Budd accepte de ne plus vois Dinnie et ne tarde pas à se laisser séduire par une croustillante rouquine qui lui procure des émois moins abstraits que ceux offerts par la pure Dinnie. Celle-ci éprouve alors son premier chagrin d’amour. Elle veut en finir avec la vie et se retrouve placée pour deux ou trois ans dans un asile psychiatrique. Elle a ainsi le temps de se répéter un poème de Woodsworth que commentait avec insistance, au lycée, l’une de ses institutrices un peu névrosée : ‘’Bien que rien ne puisse ramener la splendeur dans l’herbe, la gloire dans les fleurs, cherchons la force dans ce qui subsiste après...’’  

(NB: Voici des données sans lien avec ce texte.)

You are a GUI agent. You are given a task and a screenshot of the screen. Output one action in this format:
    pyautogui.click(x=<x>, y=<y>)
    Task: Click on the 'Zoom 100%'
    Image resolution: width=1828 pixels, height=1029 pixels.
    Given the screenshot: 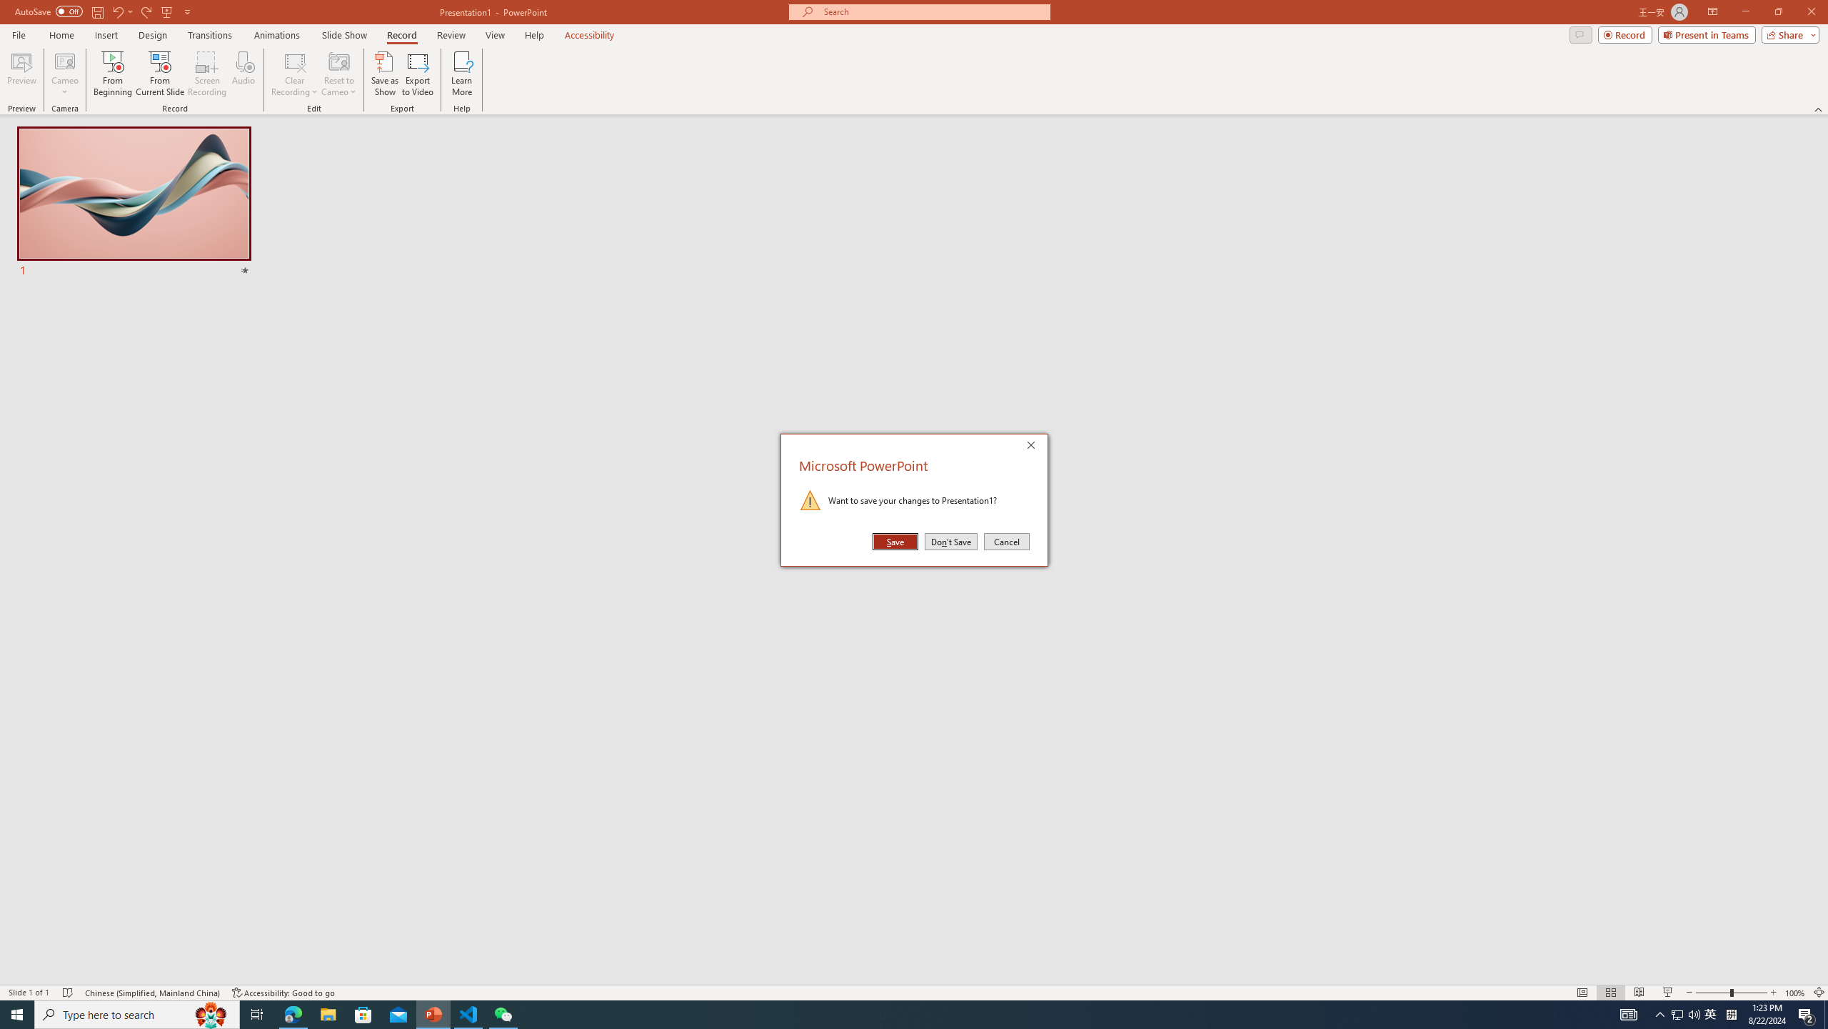 What is the action you would take?
    pyautogui.click(x=1796, y=992)
    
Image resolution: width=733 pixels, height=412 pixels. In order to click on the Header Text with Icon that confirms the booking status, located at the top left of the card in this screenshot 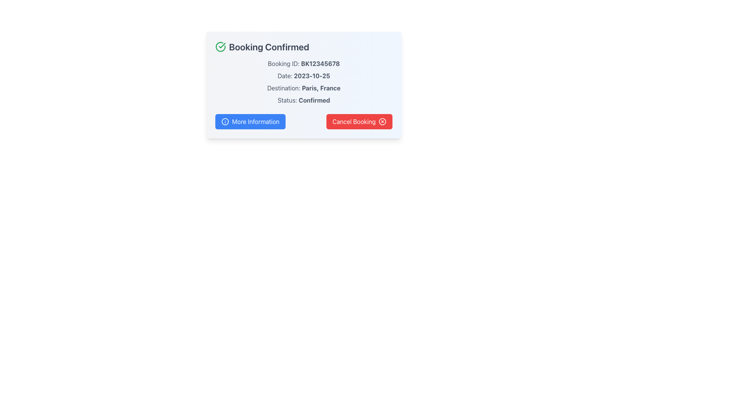, I will do `click(303, 47)`.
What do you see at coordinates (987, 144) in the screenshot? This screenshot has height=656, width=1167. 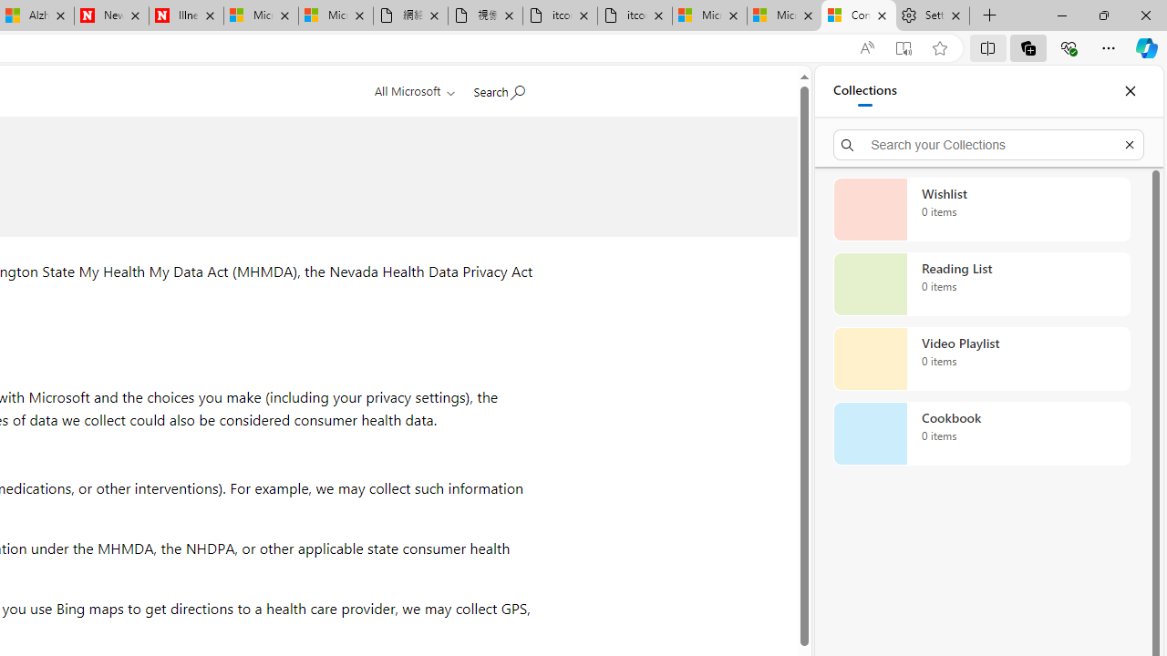 I see `'Search your Collections'` at bounding box center [987, 144].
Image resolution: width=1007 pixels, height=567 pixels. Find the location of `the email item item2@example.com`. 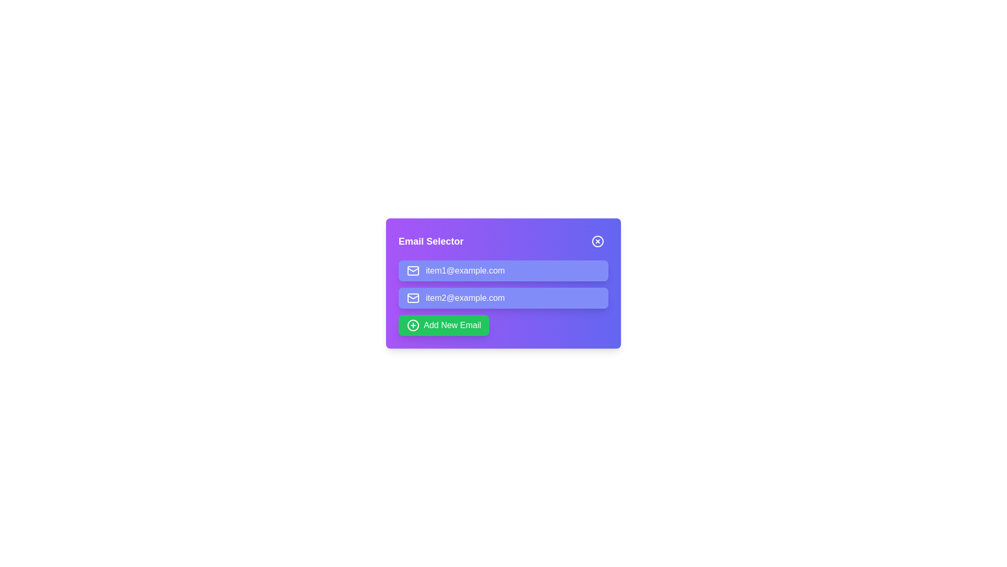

A l’issue de sa cure, Dinnie, sur le conseil de son médecin, prend le courage de revoir Budd qui a épousé la serveuse italienne d’un restaurant proche de l’Université de Yale, où il a poursuivi ses études. Il exploite un ranch, heureux enfin d’avoir pu échapper à la volonté de son père (qui a sauté par la fenêtre en apprenant la baisse catastrophique de la valeur de ses actions). L’ultime rencontre est empreinte de nostalgie ; mais rien ne peut ramener ‘’la splendeur dans l’herbe’’, l’émoi de leur idylle passée. Ils se résignent l’un et l’autre à accepter une destinée qui ne sera guère plus exaltante que celle de leur parents. A leur tour ils vont devenir des parents et il est probable qu’ils oublieront leur douloureuse expérience lorsqu’il s’agira pour eux de conduire l’éducation de leurs propres enfants.